# Dataset:
(begin)

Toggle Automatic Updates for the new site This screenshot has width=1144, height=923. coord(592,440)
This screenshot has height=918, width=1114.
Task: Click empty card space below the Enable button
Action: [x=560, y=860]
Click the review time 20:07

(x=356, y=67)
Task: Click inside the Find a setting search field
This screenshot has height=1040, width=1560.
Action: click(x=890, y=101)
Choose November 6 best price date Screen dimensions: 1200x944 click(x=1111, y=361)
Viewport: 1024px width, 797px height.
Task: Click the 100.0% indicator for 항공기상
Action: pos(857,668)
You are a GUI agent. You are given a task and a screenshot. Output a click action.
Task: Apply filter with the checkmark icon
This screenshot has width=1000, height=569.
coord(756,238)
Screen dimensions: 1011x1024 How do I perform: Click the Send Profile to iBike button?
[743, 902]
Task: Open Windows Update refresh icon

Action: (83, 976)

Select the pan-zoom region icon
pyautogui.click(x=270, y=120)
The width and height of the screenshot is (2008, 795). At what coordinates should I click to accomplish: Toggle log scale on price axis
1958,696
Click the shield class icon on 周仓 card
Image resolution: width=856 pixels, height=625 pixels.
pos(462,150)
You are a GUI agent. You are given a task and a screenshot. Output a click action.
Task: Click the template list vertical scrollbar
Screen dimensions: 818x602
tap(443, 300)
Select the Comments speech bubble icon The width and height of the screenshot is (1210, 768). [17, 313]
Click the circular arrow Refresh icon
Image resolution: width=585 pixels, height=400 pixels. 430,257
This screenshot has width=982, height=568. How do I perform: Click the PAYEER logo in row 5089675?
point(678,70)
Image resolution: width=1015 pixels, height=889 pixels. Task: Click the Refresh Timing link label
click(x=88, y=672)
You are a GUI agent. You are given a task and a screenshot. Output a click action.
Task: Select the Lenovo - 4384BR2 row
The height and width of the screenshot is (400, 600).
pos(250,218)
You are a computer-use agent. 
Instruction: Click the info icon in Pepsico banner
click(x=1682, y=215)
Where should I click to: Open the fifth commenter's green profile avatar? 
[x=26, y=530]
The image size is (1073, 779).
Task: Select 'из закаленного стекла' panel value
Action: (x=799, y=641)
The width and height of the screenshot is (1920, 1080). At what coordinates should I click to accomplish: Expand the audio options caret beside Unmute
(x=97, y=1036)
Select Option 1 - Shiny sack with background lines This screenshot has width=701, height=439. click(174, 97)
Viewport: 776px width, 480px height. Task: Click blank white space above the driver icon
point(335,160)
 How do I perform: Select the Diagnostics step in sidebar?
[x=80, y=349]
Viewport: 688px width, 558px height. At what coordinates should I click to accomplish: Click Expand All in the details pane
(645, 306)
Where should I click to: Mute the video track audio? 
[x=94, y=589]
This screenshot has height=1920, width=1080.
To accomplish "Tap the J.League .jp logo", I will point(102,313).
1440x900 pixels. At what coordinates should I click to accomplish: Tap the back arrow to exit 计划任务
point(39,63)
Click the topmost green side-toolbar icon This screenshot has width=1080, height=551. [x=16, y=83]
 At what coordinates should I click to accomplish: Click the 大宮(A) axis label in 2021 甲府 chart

(end)

# Short problem:
List every line above as a numbered list, skipping the blank lines.

# Complete response:
1. Toggle Automatic Updates for the new site This screenshot has width=1144, height=923. coord(592,440)
2. This screenshot has height=918, width=1114.
3. Task: Click empty card space below the Enable button
4. Action: [x=560, y=860]
5. Click the review time 20:07
6. (x=356, y=67)
7. Task: Click inside the Find a setting search field
8. This screenshot has height=1040, width=1560.
9. Action: click(x=890, y=101)
10. Choose November 6 best price date Screen dimensions: 1200x944 click(x=1111, y=361)
11. Viewport: 1024px width, 797px height.
12. Task: Click the 100.0% indicator for 항공기상
13. Action: pos(857,668)
14. You are a GUI agent. You are given a task and a screenshot. Output a click action.
15. Task: Apply filter with the checkmark icon
16. This screenshot has width=1000, height=569.
17. coord(756,238)
18. Screen dimensions: 1011x1024 How do I perform: Click the Send Profile to iBike button?
19. [743, 902]
20. Task: Open Windows Update refresh icon
21. Action: (83, 976)
22. Select the pan-zoom region icon
23. pyautogui.click(x=270, y=120)
24. The width and height of the screenshot is (2008, 795). At what coordinates should I click to accomplish: Toggle log scale on price axis
25. 1958,696
26. Click the shield class icon on 周仓 card
27. Image resolution: width=856 pixels, height=625 pixels.
28. pos(462,150)
29. You are a GUI agent. You are given a task and a screenshot. Output a click action.
30. Task: Click the template list vertical scrollbar
31. Screen dimensions: 818x602
32. tap(443, 300)
33. Select the Comments speech bubble icon The width and height of the screenshot is (1210, 768). [17, 313]
34. Click the circular arrow Refresh icon
35. Image resolution: width=585 pixels, height=400 pixels. 430,257
36. This screenshot has width=982, height=568. How do I perform: Click the PAYEER logo in row 5089675?
37. point(678,70)
38. Image resolution: width=1015 pixels, height=889 pixels. Task: Click the Refresh Timing link label
39. click(x=88, y=672)
40. You are a GUI agent. You are given a task and a screenshot. Output a click action.
41. Task: Select the Lenovo - 4384BR2 row
42. The height and width of the screenshot is (400, 600).
43. pos(250,218)
44. You are a computer-use agent. 
45. Instruction: Click the info icon in Pepsico banner
46. click(x=1682, y=215)
47. Where should I click to: Open the fifth commenter's green profile avatar? 
48. [x=26, y=530]
49. The image size is (1073, 779).
50. Task: Select 'из закаленного стекла' panel value
51. Action: (x=799, y=641)
52. The width and height of the screenshot is (1920, 1080). At what coordinates should I click to accomplish: Expand the audio options caret beside Unmute
53. (x=97, y=1036)
54. Select Option 1 - Shiny sack with background lines This screenshot has width=701, height=439. click(174, 97)
55. Viewport: 776px width, 480px height. Task: Click blank white space above the driver icon
56. point(335,160)
57.  How do I perform: Select the Diagnostics step in sidebar?
58. [x=80, y=349]
59. Viewport: 688px width, 558px height. At what coordinates should I click to accomplish: Click Expand All in the details pane
60. (645, 306)
61. Where should I click to: Mute the video track audio? 
62. [x=94, y=589]
63. This screenshot has height=1920, width=1080.
64. To accomplish "Tap the J.League .jp logo", I will point(102,313).
65. 1440x900 pixels. At what coordinates should I click to accomplish: Tap the back arrow to exit 计划任务
66. point(39,63)
67. Click the topmost green side-toolbar icon This screenshot has width=1080, height=551. [x=16, y=83]
68.  At what coordinates should I click to accomplish: Click the 大宮(A) axis label in 2021 甲府 chart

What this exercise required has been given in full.